Sum of the intensities

How this factor is calculated:

  1. For each map, sum the intensities of the features
  2. The reference map is the median map
  3. The normalization factor of a map = sum of the intensities of the reference map / sum of the intensities of the map

Median of the intensities

How this factor is calculated:

  1. For each map, calculate the median of the intensities in the map
  2. The reference map is the median map
  3. The normalization factor of a map = median of the intensities of the reference map / median of the intensities of the map

Median of ratios

This last strategy has been published in 2006 (Dieterle, Ross et al. 2006) and gives the best results. It consists of calculating the intensity ratios between two maps to be compared then set the normalization factor as the inverse value of the median of these ratios (cf. figure 8). The procedure is the following:

  1. For each map in a “map set”, sum the intensities of the features
  2. The reference map is the median map
  3. For each feature of the master map, ratio = intensity of the feature in the reference map / intensity of the feature for this map
  4. Normalization factor = median of these ratios
Figure 8 : Distribution of the ratios transformed in log2 and calculated with the intensities of features observed in two LC-MS maps. The red line representing the median is slightly off-centered. The value of the normalization factor is equal to the inverse of this median value. The normalization process will refocus the ratio distribution on 0 which is represented by the black arrow.

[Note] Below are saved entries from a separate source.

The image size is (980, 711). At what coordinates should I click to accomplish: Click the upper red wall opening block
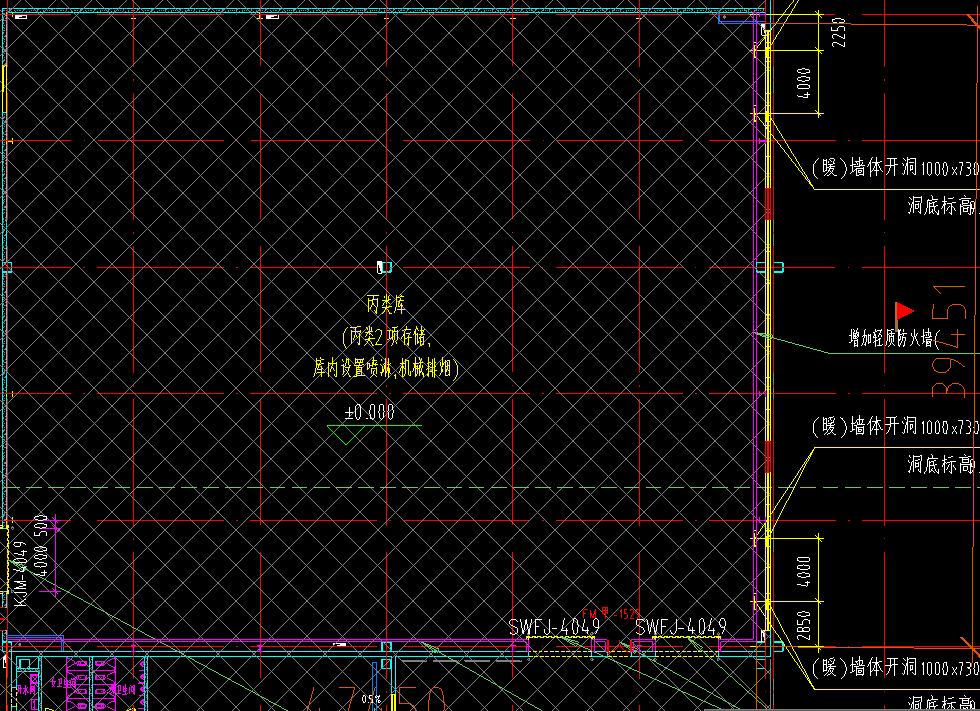click(768, 203)
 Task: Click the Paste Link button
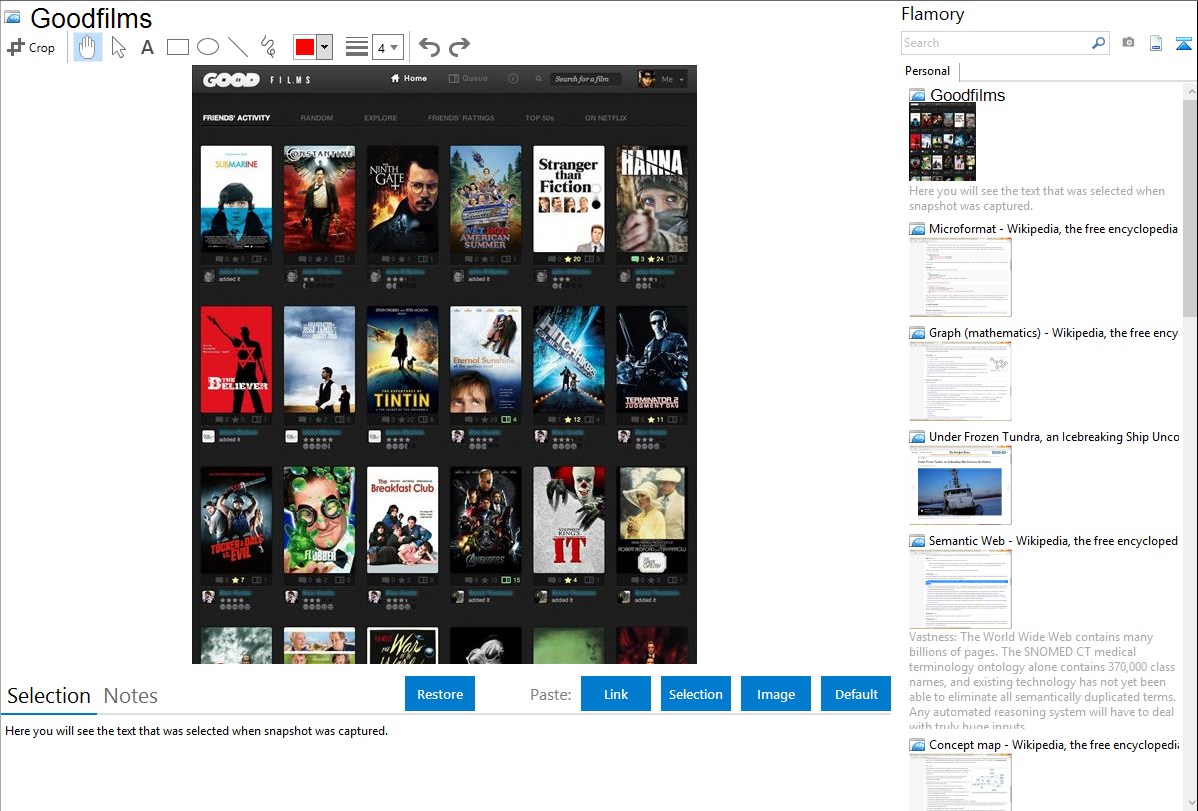tap(616, 694)
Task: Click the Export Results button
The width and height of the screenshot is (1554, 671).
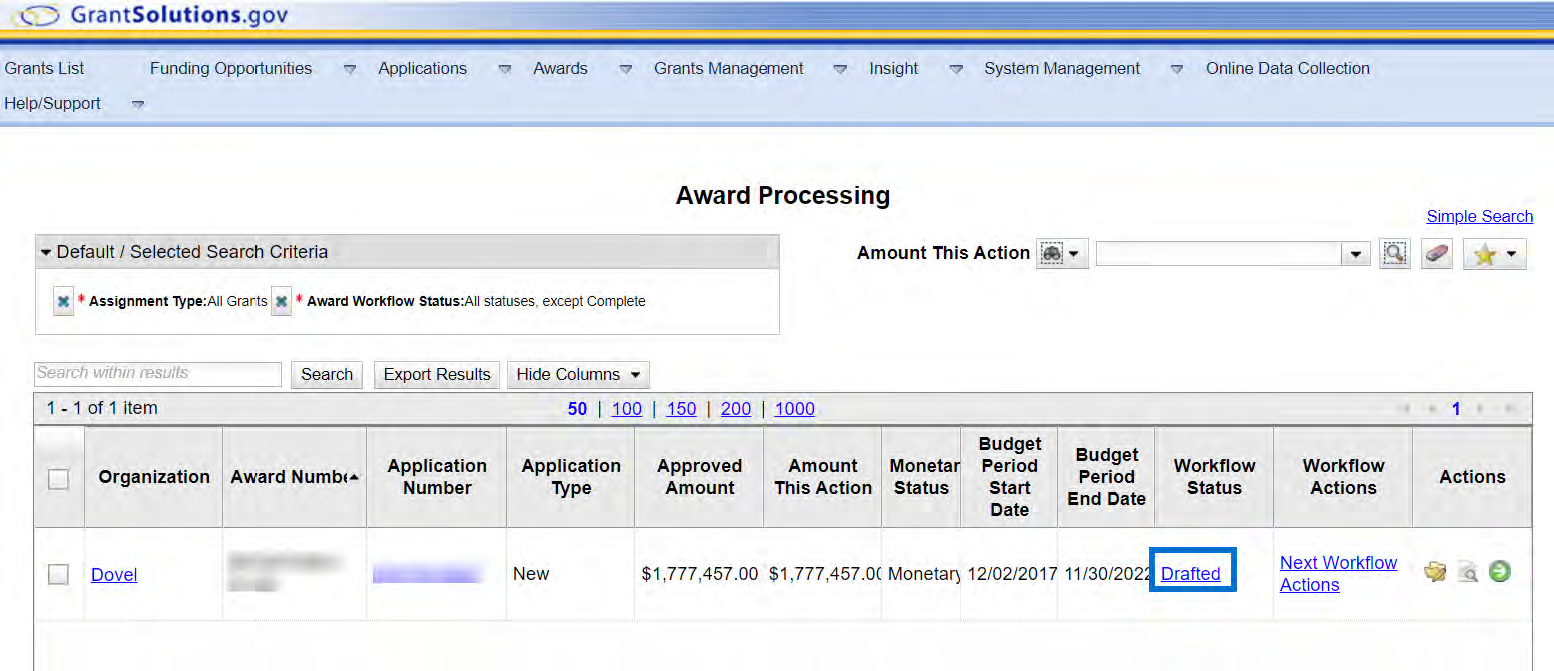Action: [437, 375]
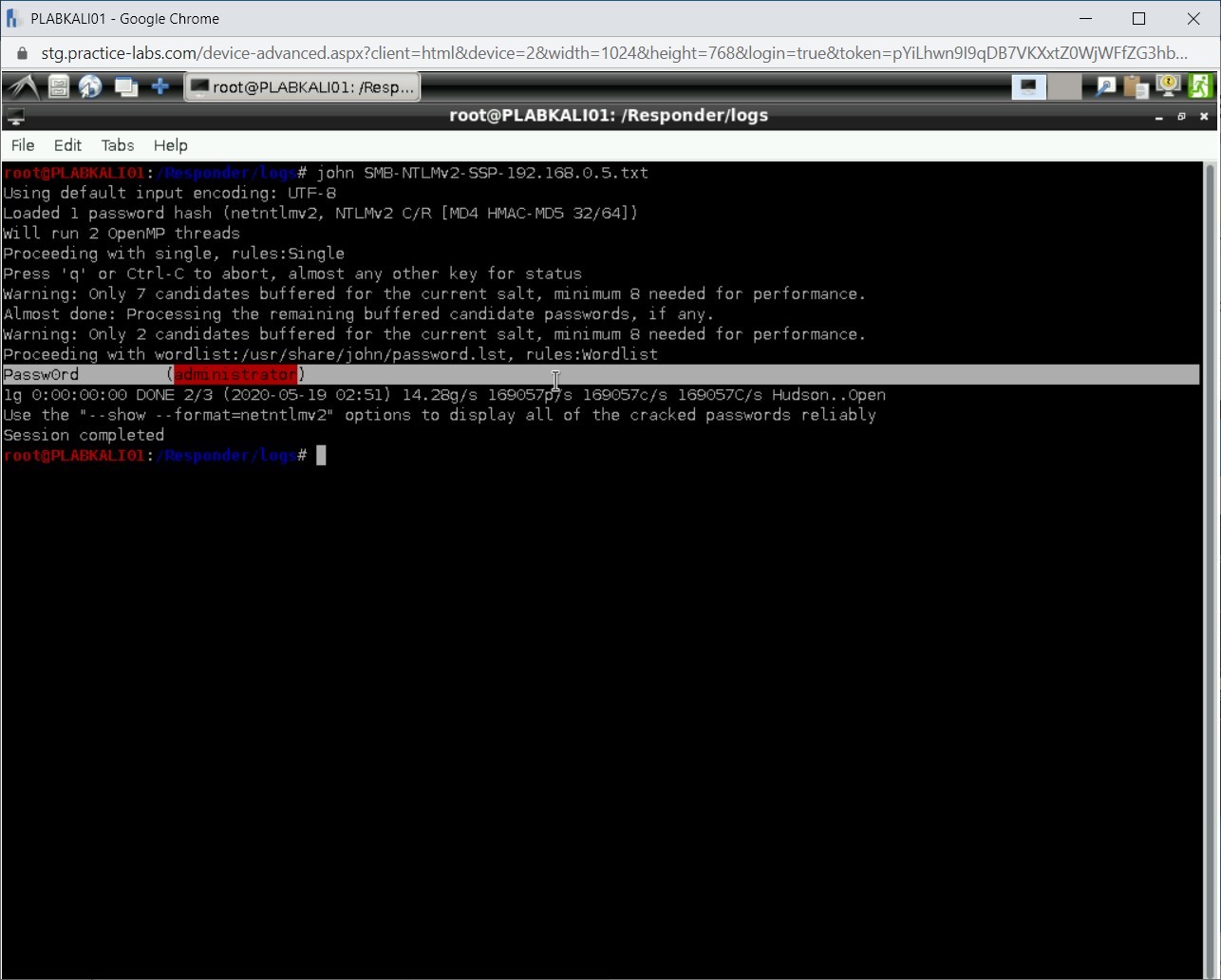Open the clipboard paste icon
1221x980 pixels.
click(1136, 86)
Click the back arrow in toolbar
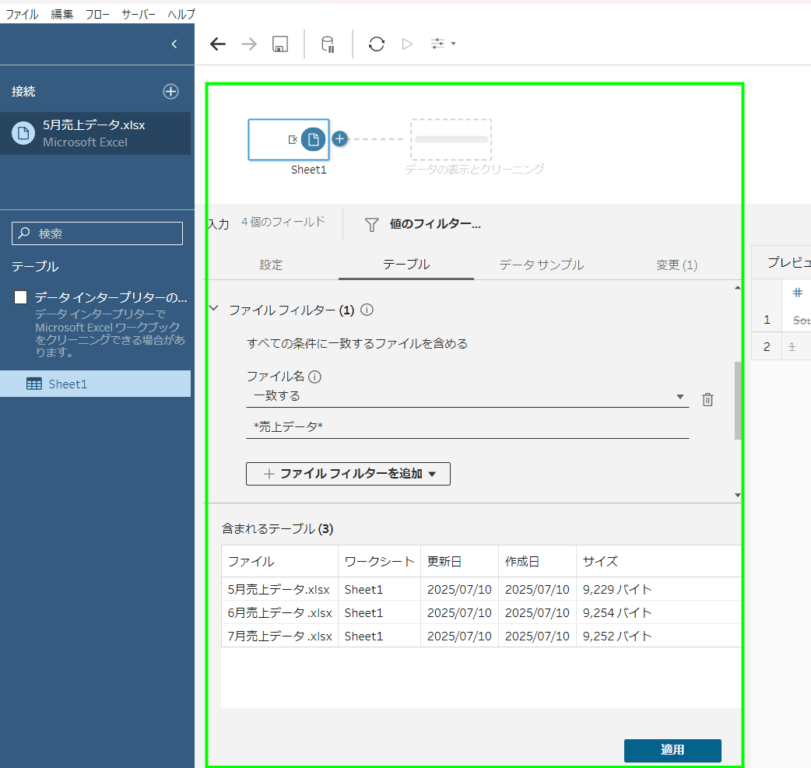Screen dimensions: 811x768 tap(218, 44)
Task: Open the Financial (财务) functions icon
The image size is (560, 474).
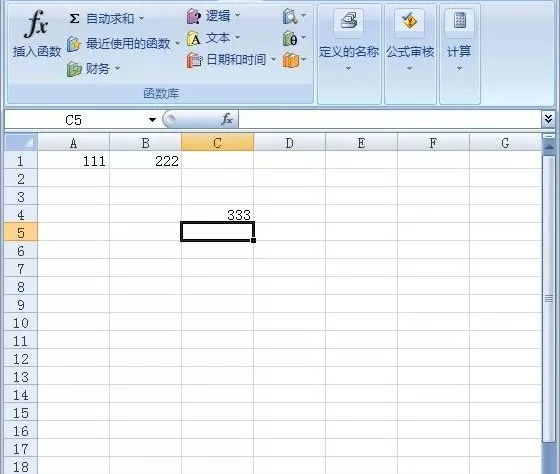Action: click(74, 69)
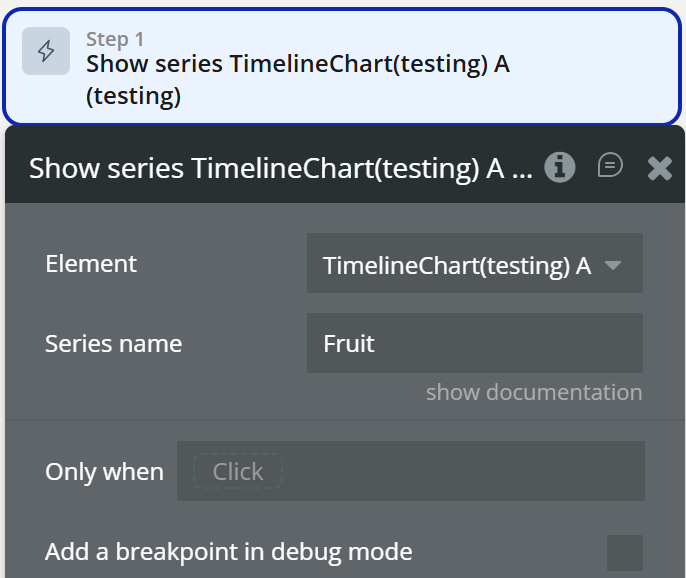Enable the debug mode breakpoint checkbox

(625, 552)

Proline makes this normalization process for each match with the reference map and has a normalization factor for each map, independently of the choice of the algorithm. The normalization factor for the reference map is equal to 1.

8. Building a "QuantResultSummary"

Once the master map is normalized, it is stored in the Proline LCMS database and used to create a “QuantResultSummary”. This object links the quantitative data to the identification data validated in Proline. This “QuantResultSummary” is then stored in the Proline MSI database (cf. figure below).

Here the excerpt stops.